Second Generation – 1939-1942
For 1939, Mercury added a new variant of the Ford flathead V8 design. The new engine was larger, displacing 239.4 cubic inches by virtue of a longer 3.1875-inch stroke. At a stock compression ratio of 6.3:1, the new Model 99A offered 95 horsepower. V8 production passed the 6 million unit mark during this year.
Both the 239 and 221 cubic inch engines switched to a 24-stud head bolt pattern for 1939, making them visually distinct from engines made prior to this time. Production continued in 1940 and 1941 with few changes. Mercury buyers received the 239, and Ford buyers got the V8-85.
By the beginning of 1942, America had entered the Second World War, and very few civilian cars of any kind were produced before Ford transitioned all its facilities to the war effort. Of course, many engines including V8s were produced throughout the war to power various military vehicles, but further development essentially ceased until the end of the war.
The period right after the war was a boom time for automakers as pent-up demand for new cars was satisfied. However, automakers simply cranked up production of 1942 designs until new cars could be developed. Ford abandoned the V8-85, giving all Ford and Mercury vehicles the 239 cubic inch engine, now compressing at 6.8:1 and rated at 100 horsepower.
Third Generation – 1948-1953
As Ford was producing cars to meet postwar demand, no changes to the engine came until 1948, when a new large truck version of the flathead V8 was released. Displacing a whopping 336.7 cubic inches, the new engine featured a 3.5-inch bore and 4.38-inch stroke. This engine produced 145 horsepower and 225 pound-feet of torque.
For 1949, Lincoln took up the 336 cubic inch engine and produced 152 horsepower and boosted torque to 265 pound-feet. Mercury added a quarter-inch of stroke to the 239, raising total displacement to 255.4 cubic inches and achieving 112 horsepower.

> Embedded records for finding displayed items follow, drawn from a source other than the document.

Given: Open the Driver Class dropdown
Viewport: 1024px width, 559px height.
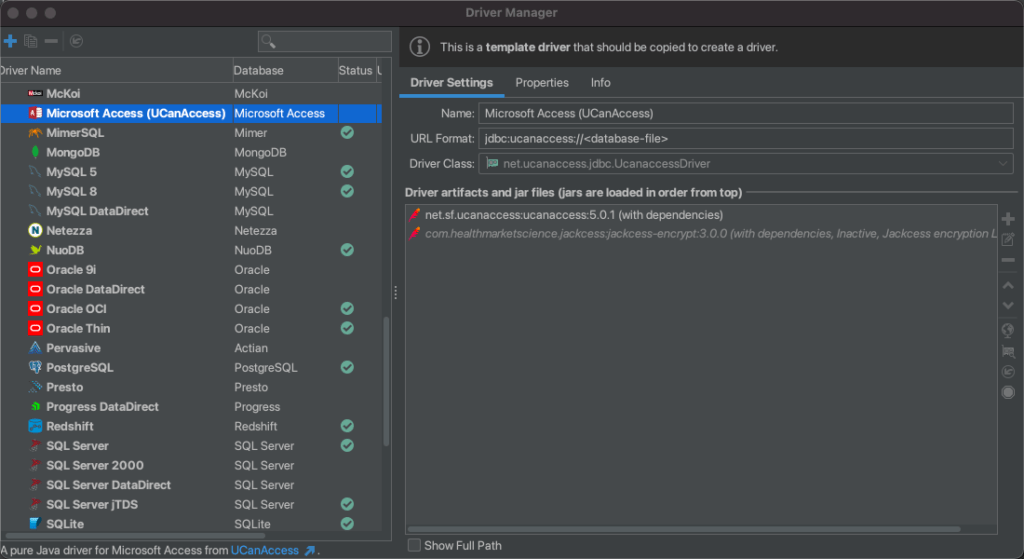Looking at the screenshot, I should click(1002, 164).
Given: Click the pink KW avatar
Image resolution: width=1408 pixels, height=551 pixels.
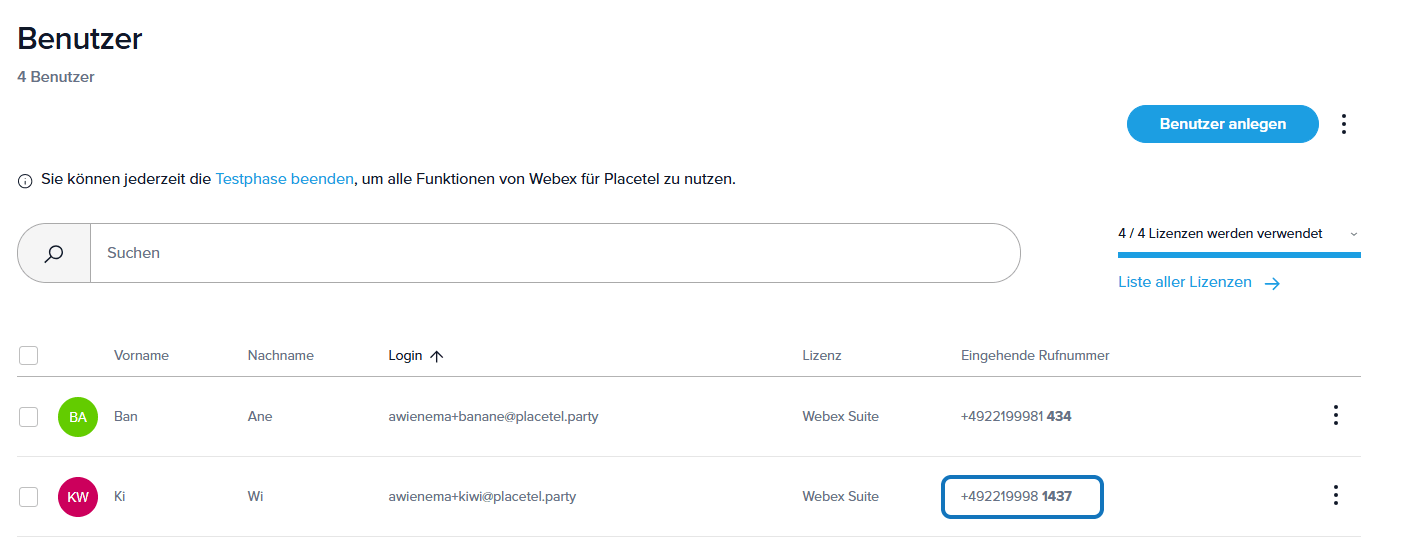Looking at the screenshot, I should tap(78, 497).
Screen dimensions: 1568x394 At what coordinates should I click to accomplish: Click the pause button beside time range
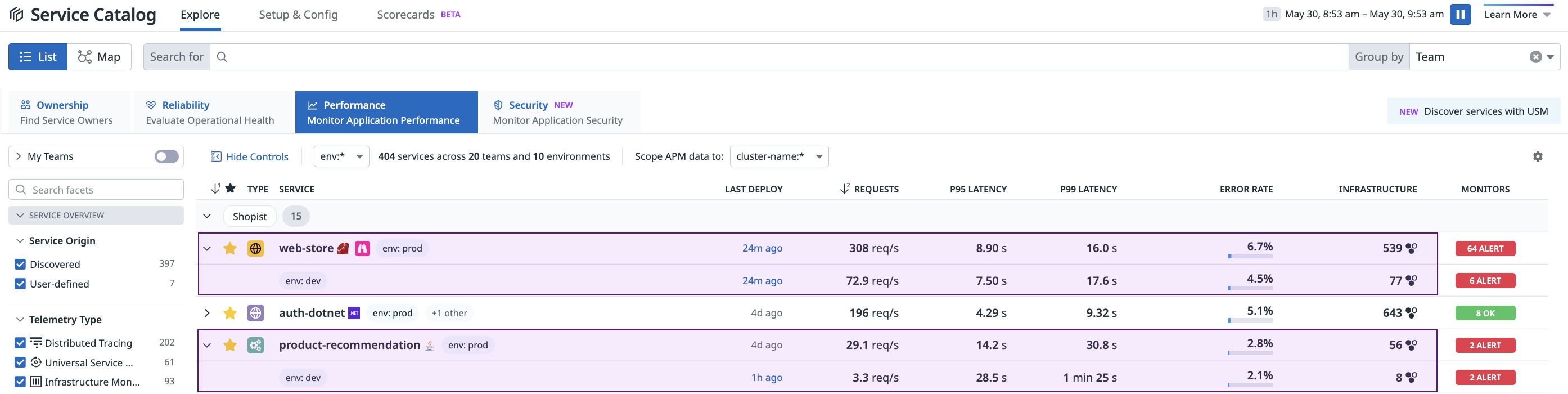pyautogui.click(x=1459, y=14)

All Ford V8 engine designs changed substantially in this year, reflecting the first fruits of postwar engineering development. Visually, you can spot these engines easily because the bell housing is no longer part of the engine block casting, but rather a separate piece. These engines also use a modern distributor design mounted at the front of the engine. These engines offer dramatic improvements in cooling, oiling, and virtually every function.
Performance got a bump for the 1952 model year, up to 125 horsepower in the 255, and up to 110 horsepower for the 239, but by this point in history, the Y-block overhead valve V8 engine was in development, and the flathead V8 was dropped for 1954 models in the United States.
The Ford flathead V8 engine continued in production for world markets until 1973, giving it a 50 year production run with well over 10 million units produced. There are still millions of unrestored flathead V8 engines out there in the world, sitting the back corners of barns and garages across America.
Stock parts are still readily available for the Ford V8, and speed equipment is easy to find. Multiple-carburetor manifolds, improved distributors, and high-compression heads are the most common modifications, as well as high performance pistons and cams. Because of the flathead design, there can never be any interference between pistons and valves, making the engine an excellent candidate for period-correct hot rods.
Many books have been published on how to rebuild and modify the Ford flathead V8 for performance, and dedicated engine builders are numerous. If your dream is to power your rod or custom with an original Ford engine, you’ve got plenty of support out there for your project.